*TASK DESCRIPTION*. Any images in the records should be skipped; transcribe the rest exactly.
***** INPUT DATA
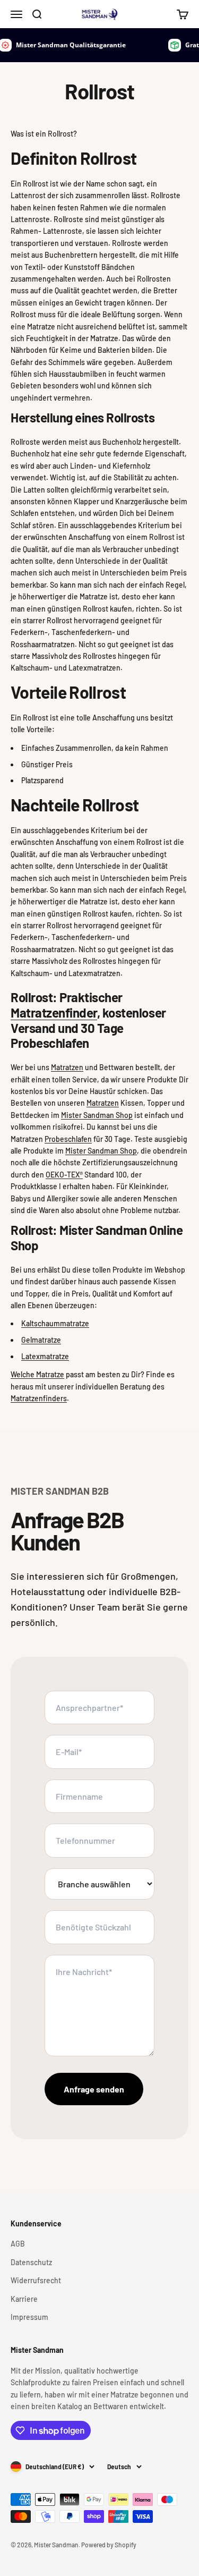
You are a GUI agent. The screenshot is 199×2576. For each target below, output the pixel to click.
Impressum (29, 2316)
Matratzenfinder (54, 1012)
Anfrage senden (94, 2089)
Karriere (24, 2298)
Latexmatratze (45, 1356)
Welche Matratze (37, 1374)
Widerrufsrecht (36, 2280)
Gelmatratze (41, 1339)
**********
*WORKED SOLUTION*.
You are a GUI agent. The screenshot is 199×2576. For each target below, output the pixel to click.
Impressum (29, 2316)
Matratzenfinder (54, 1012)
Anfrage senden (94, 2089)
Karriere (24, 2298)
Latexmatratze (45, 1356)
Welche Matratze (37, 1374)
Widerrufsrecht (36, 2280)
Gelmatratze (41, 1339)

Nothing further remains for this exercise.